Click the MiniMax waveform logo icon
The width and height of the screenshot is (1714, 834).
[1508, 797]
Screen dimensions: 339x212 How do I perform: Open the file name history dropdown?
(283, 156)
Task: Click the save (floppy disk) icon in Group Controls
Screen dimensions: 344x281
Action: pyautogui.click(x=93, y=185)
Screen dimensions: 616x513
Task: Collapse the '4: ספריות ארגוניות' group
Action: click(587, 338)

* * *

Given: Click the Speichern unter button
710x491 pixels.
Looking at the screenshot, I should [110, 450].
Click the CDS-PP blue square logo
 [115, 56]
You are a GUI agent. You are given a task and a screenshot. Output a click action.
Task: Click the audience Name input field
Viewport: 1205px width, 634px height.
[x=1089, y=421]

...

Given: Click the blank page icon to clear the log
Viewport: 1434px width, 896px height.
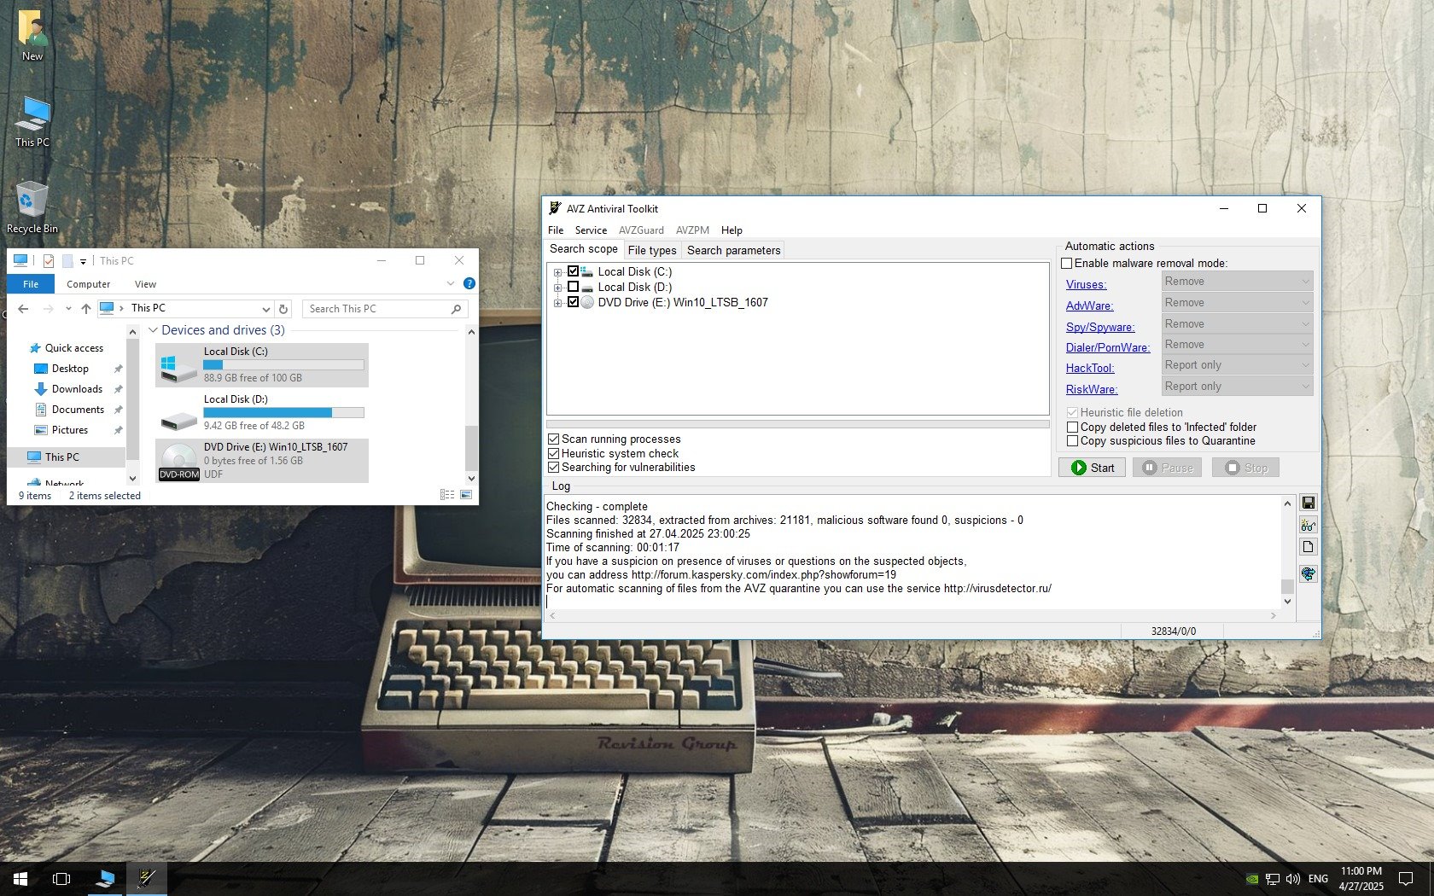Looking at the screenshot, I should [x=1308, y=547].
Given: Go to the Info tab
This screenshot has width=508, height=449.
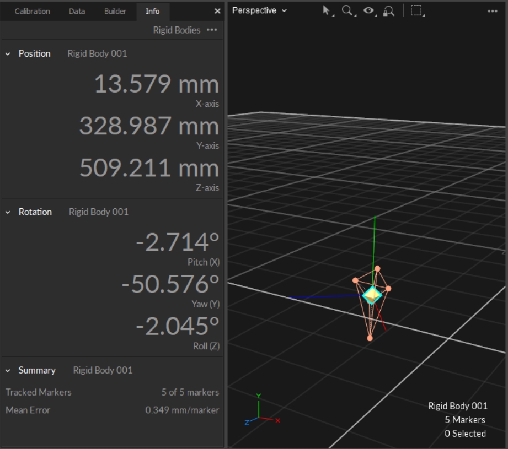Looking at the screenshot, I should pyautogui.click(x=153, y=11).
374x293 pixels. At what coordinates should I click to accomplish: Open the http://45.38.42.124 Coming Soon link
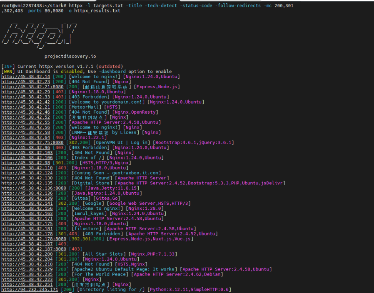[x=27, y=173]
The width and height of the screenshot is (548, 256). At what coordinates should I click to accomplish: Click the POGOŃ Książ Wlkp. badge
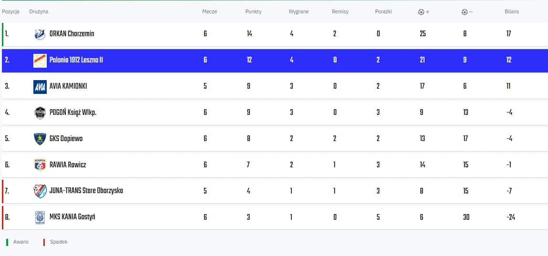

▸ **WHAT TO DO**: Starting at the line containing "Given: Go to the Info tab" and finishing at the line containing "The width and height of the screenshot is (548, 256).", return those lines exactly as they appear above, without the pictures.

▸ **ANSWER BOX**:
Given: Go to the Info tab
This screenshot has width=508, height=449.
Looking at the screenshot, I should pyautogui.click(x=153, y=11).
374x293 pixels. At what coordinates should I click to accomplish: Open the http://45.38.42.124 Coming Soon link
[x=27, y=173]
The width and height of the screenshot is (548, 256). At what coordinates should I click to accomplish: Click the POGOŃ Książ Wlkp. badge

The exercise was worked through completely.